§ Problem to work on
Some lines hold the string "agent". Copy all of them from the material that follows.

§ Listed records
- Opening Delimiter -

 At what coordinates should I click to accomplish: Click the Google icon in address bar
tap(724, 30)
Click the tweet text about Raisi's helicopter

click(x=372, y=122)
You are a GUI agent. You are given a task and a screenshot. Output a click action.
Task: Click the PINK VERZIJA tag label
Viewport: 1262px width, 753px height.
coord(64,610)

- Closing Delimiter -
- Opening Delimiter -

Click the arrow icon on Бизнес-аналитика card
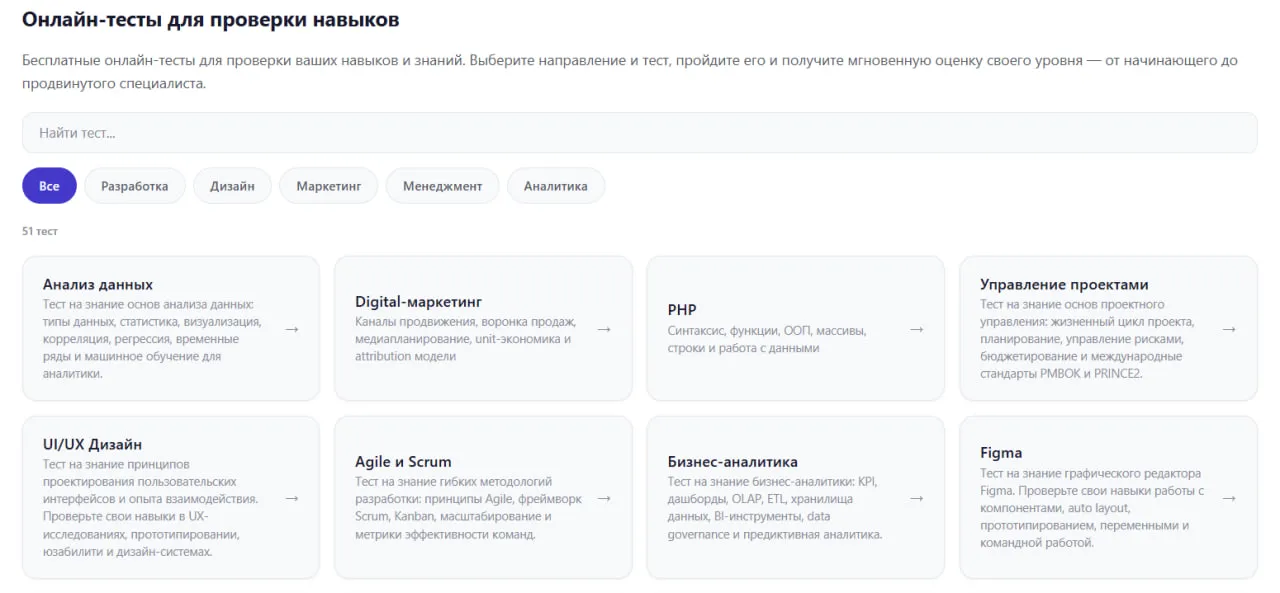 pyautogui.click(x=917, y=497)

- Closing Delimiter -
- Opening Delimiter -

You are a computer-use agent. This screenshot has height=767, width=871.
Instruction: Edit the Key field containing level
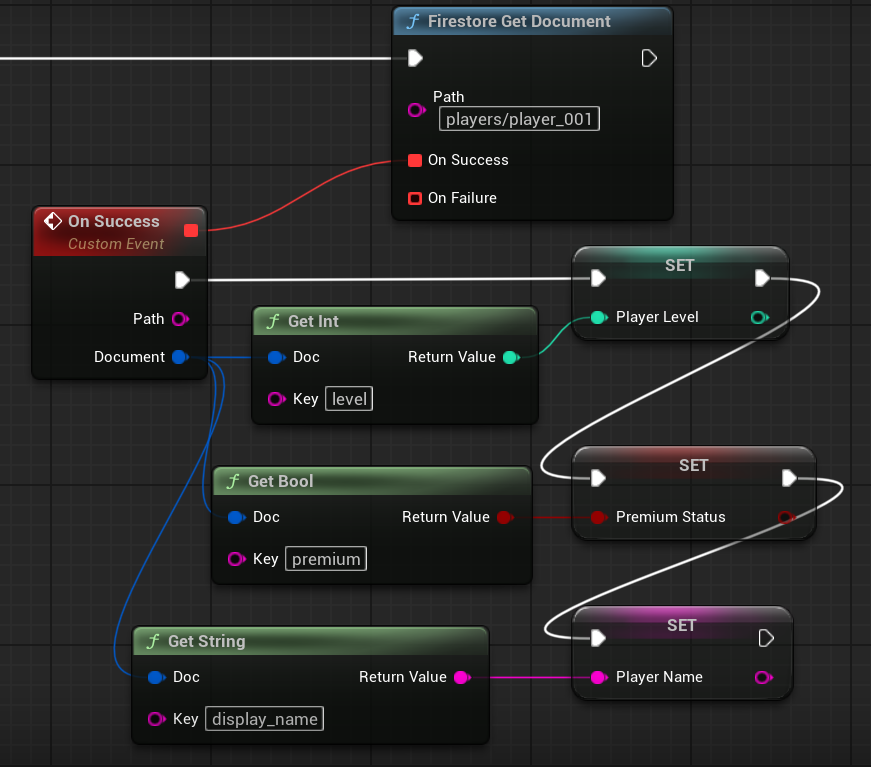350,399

- Closing Delimiter -

§ Your response
You are a GUI agent. You are given a task and a screenshot. Output a click action.
You are a computer-use agent. This screenshot has height=767, width=871.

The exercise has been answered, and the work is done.